© JUNGE FREIHEIT Verlag GmbH & Co.  www.jungefreiheit.de  19/12 04. Mai 2012

Auf Heldensuche
Cosplayer: Wenn sich Jugendliche verkleiden, als stammten sie aus einem japanischen Trickfilm
Nils Wegner

Nicht nur auf den beiden jährlichen bundesdeutschen Buchmessen in Frankfurt und Leipzig kann man sie geballt bestaunen: Cosplayer (von engl. costume play = „Kostüm-Spiel“), die sich als ihre Lieblingsfiguren aus (zumeist) japanischen Manga-Comics und Anime-Zeichentrickfilmen verkleidenden jungen Leute, treffen sich auch auf zahlreichen speziell für sie organisierten „Conventions“. Außerdem bilden sie und die für sie abgehaltenen Kostüm- und Schauspielwettbewerbe eine zentrale Institution auf den großen deutschen Manga-Messen, wie der „AnimagiC“ in Bonn.

Für viele Nicht-Szenegänger ist es mehr als verblüffend, daß so viele Jugendliche vom Mittelschulalter aufwärts Unmengen an Zeit, Geld und Mühe investieren, um irgendwelchen weitgehend unbekannten Zeichentrickfiguren möglichst nahe zu kommen. Dabei geht es um zweierlei: Einerseits die tatsächliche Kunst der Schauspielerei, denn die Performance eines Cosplayers wird stets daran gemessen, inwieweit er in der Lage ist, bis in Gestik und Mimik hinein „in character“ – also vorbildgetreu – zu agieren.

So wird denn auch bei nachgestellten Szenen oder in der persönlichen Begegnung vielfach auf die sehr blumige und bildhafte Sprache der entsprechenden Hefte und Filmchen zurückgegriffen; daß die deutschen Übersetzungen der stark von Metaphern durchwobenen japanischen Sprache nie ganz gerecht werden, läßt solcherlei Daherreden oftmals unfreiwillig grotesk wirken.

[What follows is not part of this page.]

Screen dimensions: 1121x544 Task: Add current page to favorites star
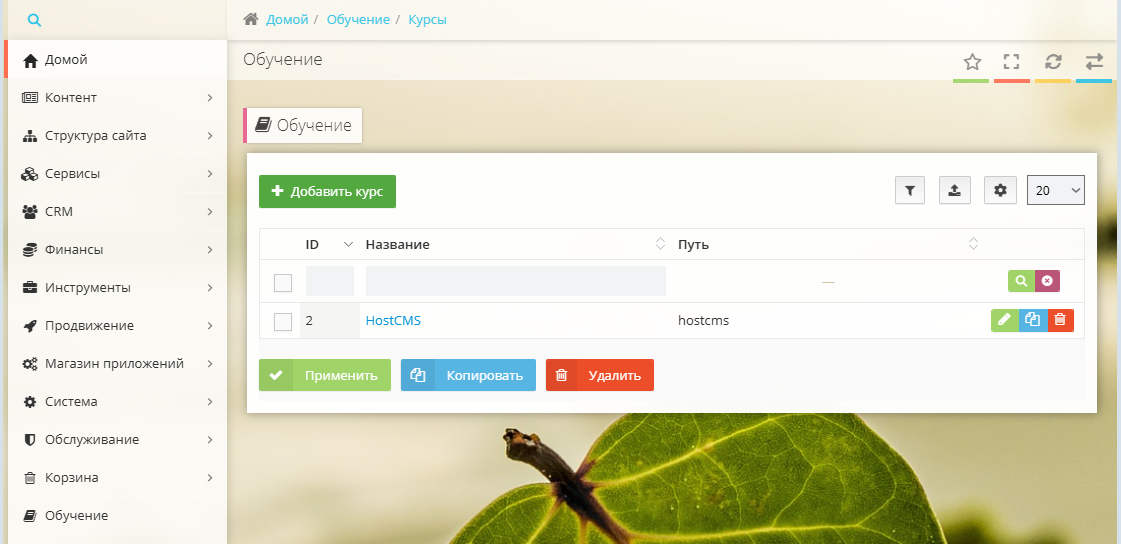pyautogui.click(x=971, y=61)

Darüber hinaus ist es ein ungeschriebenes Gesetz der Szene, daß die zumeist sehr aufwendigen Staffagen sowie Perücken und sonstiges Zubehör selbst anzufertigen sind. Dementsprechend finden sich in den dazugehörigen Internetforen, deren größtes zum gemeinnützigen Verein „Animexx“ gehört, zahllose Diskussionen und Ratschläge zu Bastelarbeiten und Handarbeitsthemen. So ist es denn auch verständlich, daß viele Cosplayer mit Unverständnis und Enttäuschung reagieren, wenn sie mit ihren mühevoll zusammengebauten (und zumeist ulkig überdimensionierten) Schauwaffen nicht auf das Messegelände vorgelassen werden.

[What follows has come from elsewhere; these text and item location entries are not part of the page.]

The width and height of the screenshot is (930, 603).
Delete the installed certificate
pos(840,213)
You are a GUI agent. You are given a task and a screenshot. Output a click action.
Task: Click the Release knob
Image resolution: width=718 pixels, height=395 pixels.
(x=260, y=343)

Natürlich sorgen diese „speziell interessierten“ Personengrüppchen beim üblichen Messepublikum, das eher an Büchern interessiert ist, für einiges Befremden. Nicht nur durch ihr teilweise erratisches Verhalten, wozu auch betont kindisches Umherspringen und Kreischen gehören, und das Hinterlassen absurder Mengen an Müll, sondern auch aufgrund in der japanischen Ursprungssubkultur begründeter Skurrilitäten: So braucht man sich durchaus nicht zu wundern, wenn man plötzlich einem unrasierten Endzwanziger in Schulmädchenuniform gegenübersteht.

Auch sind in Cosplayer-Kreisen die Manga-Subgenres „Shōnen Ai“ und „Yaoi“ überproportional beliebt – Spielarten der üblichen Liebesgeschichten androgyn wirkender Männer, die insbesondere bei weiblichen Lesern großen Anklang finden. Generell scheint Cosplay ein vorrangig weibliches Phänomen zu sein; dabei ist es durchaus auch nicht unüblich, daß junge Mädchen männliche Figuren spielen. Wenn man sich dazu die Oberweite abbinden muß, dann ist das eben so.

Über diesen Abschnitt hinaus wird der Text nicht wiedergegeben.